The interpretation of the results of the present survey should take into account of some limitations. First, the cross-sectional design of the survey precludes the establishment of any temporal relationship between the outcome and the variables of interest. Second, the unique measurement of the variables of interest could have under- or overestimated their true values and the prevalence of hypertension and associated risk factors. Third, other factors usually associated with hypertension such as blood lipids were not measured.
5. Conclusion
The present survey showed that nearly four participants out of ten had hypertension that was associated with older age, Subclinical atherosclerosis, sleep duration, diabetes mellitus and obesity as main cardiovascular risk factors.

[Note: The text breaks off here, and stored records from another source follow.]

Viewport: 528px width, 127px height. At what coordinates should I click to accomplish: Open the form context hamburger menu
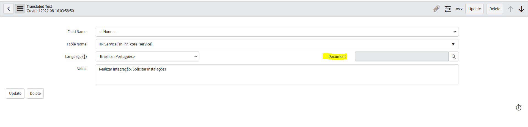(20, 9)
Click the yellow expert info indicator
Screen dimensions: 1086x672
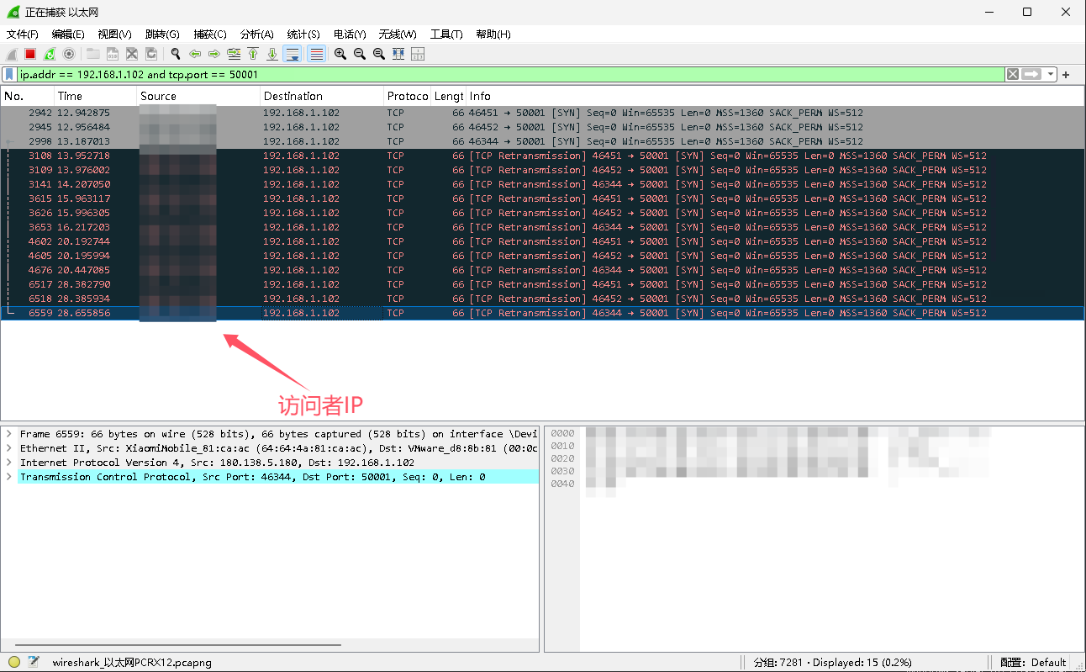tap(14, 662)
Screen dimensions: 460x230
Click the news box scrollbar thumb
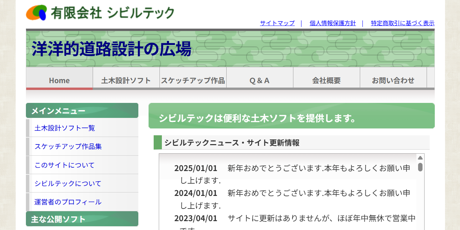(x=420, y=167)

A management strategy based on both therapeutic lifestyle changes (TLC) and pharmacological treatment is needed for those hypertensive participants with increased global cardiovascular risk.
Acknowledgements
The authors would like to express their deepest gratitude to the Administrative Authorities of Bandundu City and the Academic Staff of the University of Bandundu for their invaluable assistance. We are deeply indebted to all the participants who make this survey possible through their informed consent. We would like to particularly thank all the fieldworkers for their commitment for the success of the present survey.
Authors’ Contributions
Ferdinand Mukoso Ngakieb, Aliocha Nkodila Natuhoyila and Francois LepiraBompeka designed and analyzed the statistical data for the study. Benjamin Kingama Munsi, Joseph Shambo Bakali, Tresor Ndongala Nsusu, Zéphirin Kamuanga, Oscar Nsu’kier Kolenziame, contributed to the data collection. Yves Lubenga, Philippe Lukanu Ngwala, Pascal Bayauli, Jean René M’Buyambaand Benjamin Longo Mbenza supervised the study. All authors have read and approved the final and revised version of the manuscript.